7 Steps to Make Classroom Management More Manageable

Today I am remembering back 11 years ago when I had my very first class of students-- It was a multi-grade class of 1st and 2nd graders. I had the curriculum organized and was finding my way as a new teacher. What I remember most was the struggle with classroom management. How could I keep these little people from continually calling out, from repeatedly chatting with friends at inopportune times, and from asking me to repeat my directions over and over?

Enter the struggle with classroom management. It is a struggle that most new teachers face. I'm devoting my post today to 7 things I have learned over the year that have greatly helped make classroom management more manageable. It is my hope that you might be able to use or adapt some of these ideas to make classroom management more manageable for yourself. At the end of the post, please feel free to leave comments to tell what tips you have for new teachers or for teachers who need fresh ideas in the area of classroom management.

1. Decide on the classroom rules. 

State these in positive terms. Having more than 5 rules makes them difficult for students to remember. Post these in a prominent place in your classroom.
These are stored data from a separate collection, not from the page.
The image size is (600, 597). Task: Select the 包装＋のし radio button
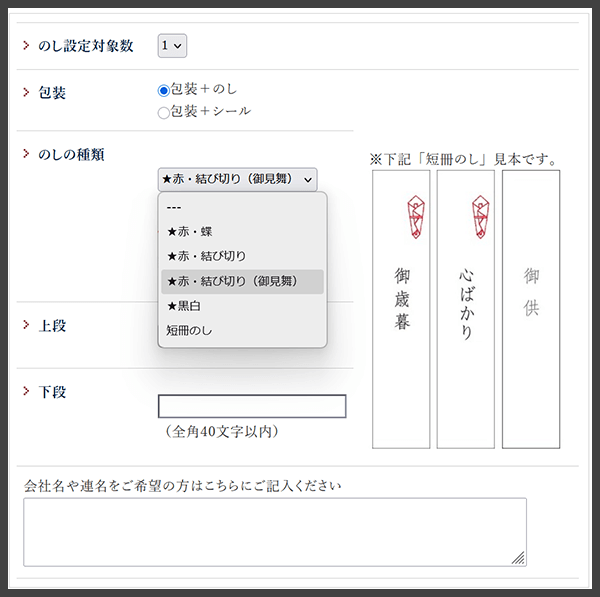click(x=164, y=90)
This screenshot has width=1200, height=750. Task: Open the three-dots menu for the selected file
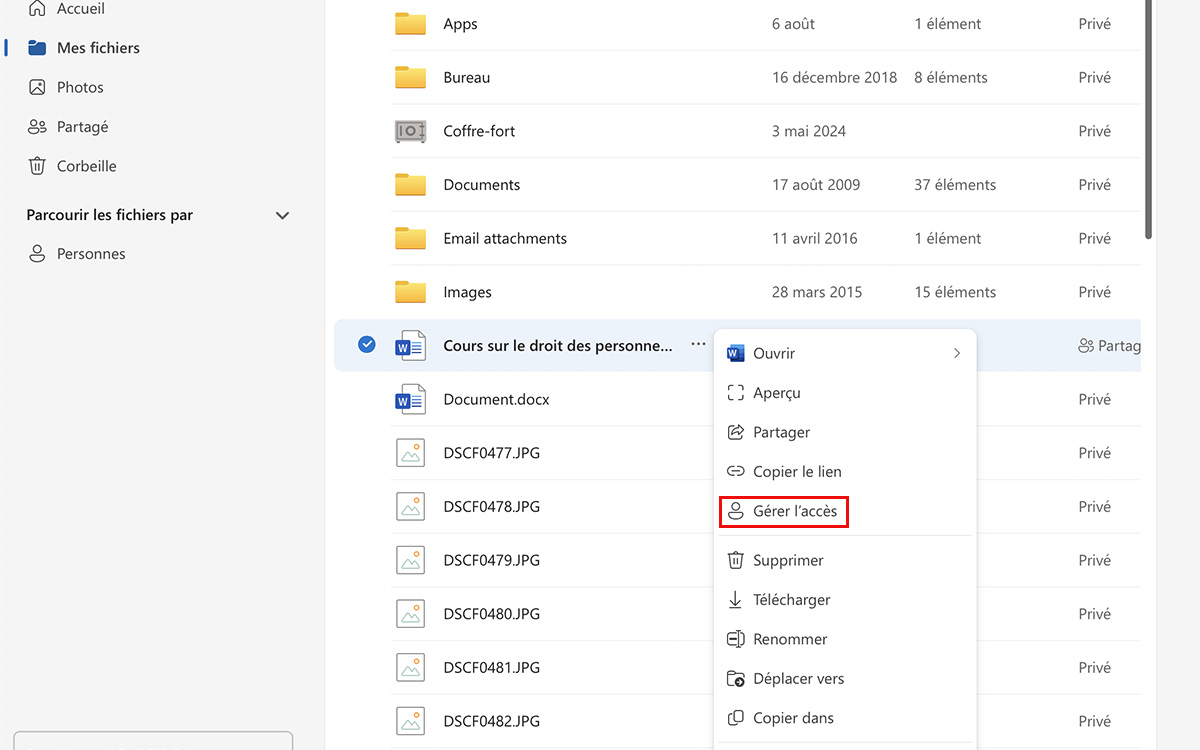click(698, 345)
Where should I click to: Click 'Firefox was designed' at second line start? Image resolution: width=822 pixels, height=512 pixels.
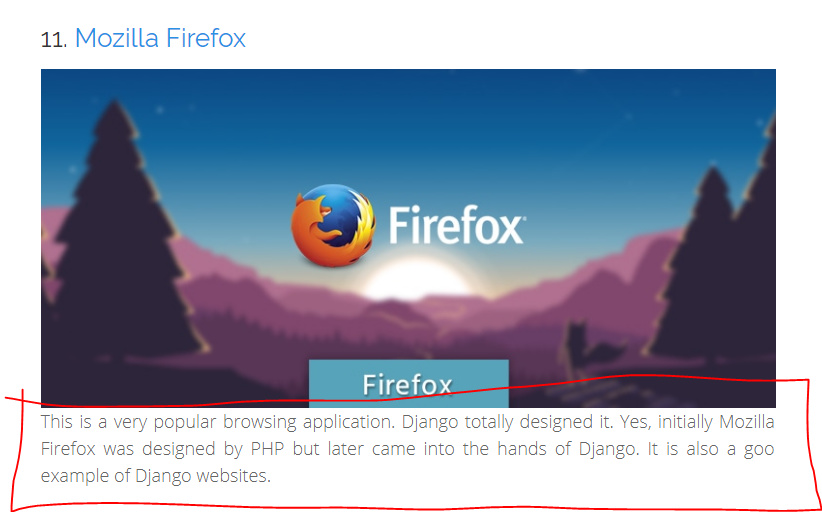pos(127,449)
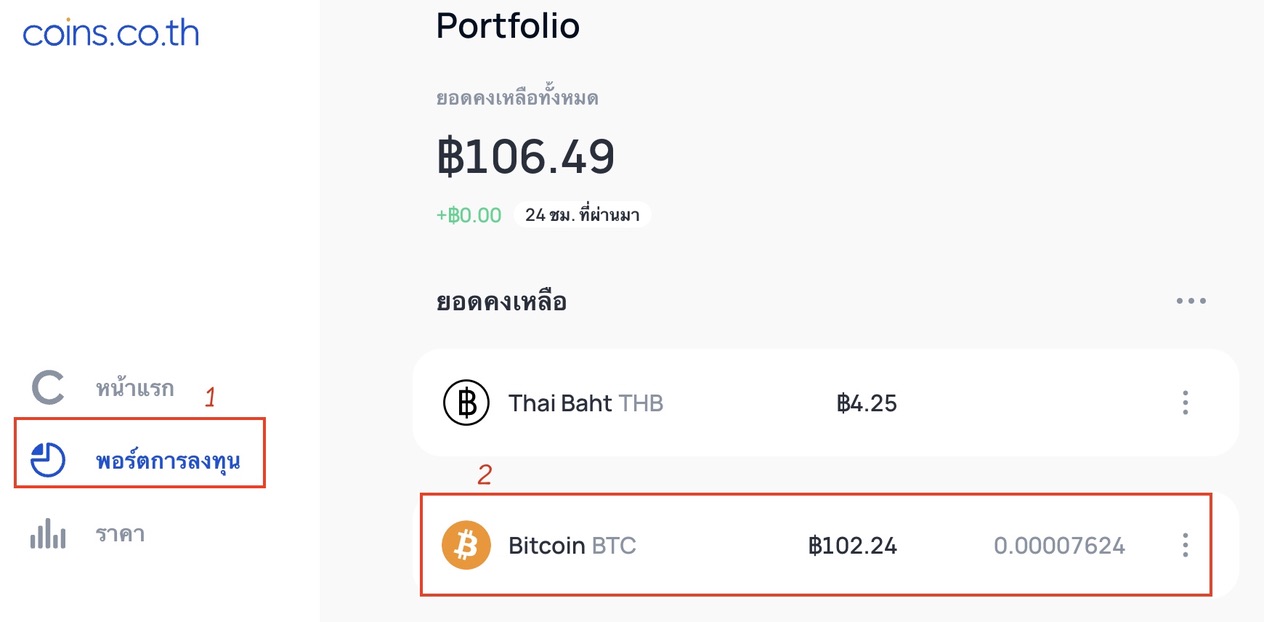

Here are the rules in my classroom:

2.  Decide on rewards for appropriate student behavior.

Give smiles and praise. Send positive notes or e-mails home. I also have a ticket system I use with students. I give each student a ticket pouch, and they earn tickets for outstanding behavior and good academic work to add to their pouches. Once they earn 25 tickets, they are able to trade them in for a reward. 

3.  Decide on consequences for students who do not follow classroom expectations.

Try to have consequences follow a logical progression. A verbal reminder might suffice. I also have "Don't Forget" cards that I give to students to keep in their ticket pouches. If students aren't following the classroom rules, I tell them to give me a "Don't Forget." They just put it in the "Don't Forget" bucket on my desk.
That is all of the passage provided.